Os progressos da agricultura fizeram sentir geralmente as vantagens das pradarias artificiais e a necessidade de abolir a vaine-paturé[2]. Por toda a parte desbrava-se, arrenda-se e cerca-se os terrenos comunais[3]: novos progressos e novas riquezas. Mas o pobre diarista que tinha como único patrimônio os bens comunais e que no verão alimentava uma vaca e alguns carneiros fazendo-os pastar nos caminhos, nas moitas e nos campos segados perderá o seu único e derradeiro recurso. O proprietário rural, o comprador ou o arrendatário dos bens comunais, serão agora os únicos a vender, com o trigo e os legumes, também o leite e o queijo. Em lugar de enfraquecer o antigo monopólio, criou-se um novo.

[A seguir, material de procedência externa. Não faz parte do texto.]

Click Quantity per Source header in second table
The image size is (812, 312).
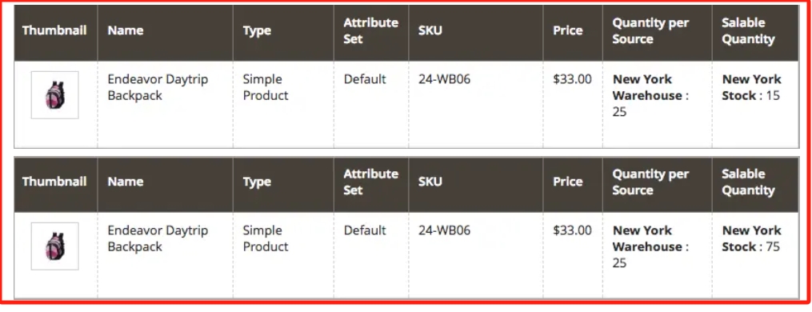(650, 182)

Até os calceteiros reservam-se as margens das estradas como um prado que lhes pertence e expulsam de lá o gado não administrativo. O que resulta disto? Que o diarista, antes de renunciar à sua vaca, comete contravenção e a faz pastar clandestinamente, entrega-se à rapina, comete mil estragos, faz-se condenar às multas e à prisão: de que lhe servem a polícia e os progressos agrícolas? No ano passado a prefeitura de Mulhouse, para impedir a rapina das uvas, proibiu a todo indivíduo não proprietário de vinhedos de circular, de dia ou de noite, pelos caminhos que circundem ou que cortem os vinhedos: precaução caridosa, pois prevenia até mesmo os desejos e os arrependimentos. Mas se a via pública nada mais é que um acessório da propriedade, se os munícipes convertem-se em proprietários, se o domínio público, por fim, assimilado a uma propriedade, é guardado, explorado, arrendado e vendido como uma propriedade, o que resta ao proletário? De que lhe serve o fato de a sociedade ter saído do estado de guerra para penetrar no regime de polícia?



[1] PROUDHON, Pierre-Joseph. Quarta época - O monopólio (Capítulo 4). In: PROUDHON, Pierre-Joseph. Sistema das contradições econômicas ou filosofia da miséria. Tradução J.C. Morel. São Paulo: Ícone, 2003 (Coleção fundamentos de filosofia).pp. 404-405.

[2] Esta expressão, que não conseguimos o equivalente em português, significa literalmente pastagem vã e indica o antigo direito camponês de se deixar os animais pastarem nos campo de cultivo, uma vez realizada a colheita; o benefício seria duplo: o dono do animal economizaria a ração e o do no do campo ficaria com o esterco.

[3] Proudhon refere-se aqui a um processo típico da implantação da agricultura capitalista no campo europeu, onde havia o uso imemorial das terras francas pela comunidade camponesa, em oposição às terras senhoriais  aos lotes de posse individual; estas terras, geralmente de propriedade da aldeia, sendo de grande valia para os pobres. No começo do séc. XIX, começa um processo de apropriação destas terras pelos grandes proprietários através de seu resgate da prefeitura. Uma vez assim adquiridas elas passavam a ser de uso privado e os pequenos camponeses ficavam muito prejudicados por não tinham mais como a alimentar suas vacas e sues pastos nem como plantar hortas ou obter madeira, sendo, pois, forçados a proletarização.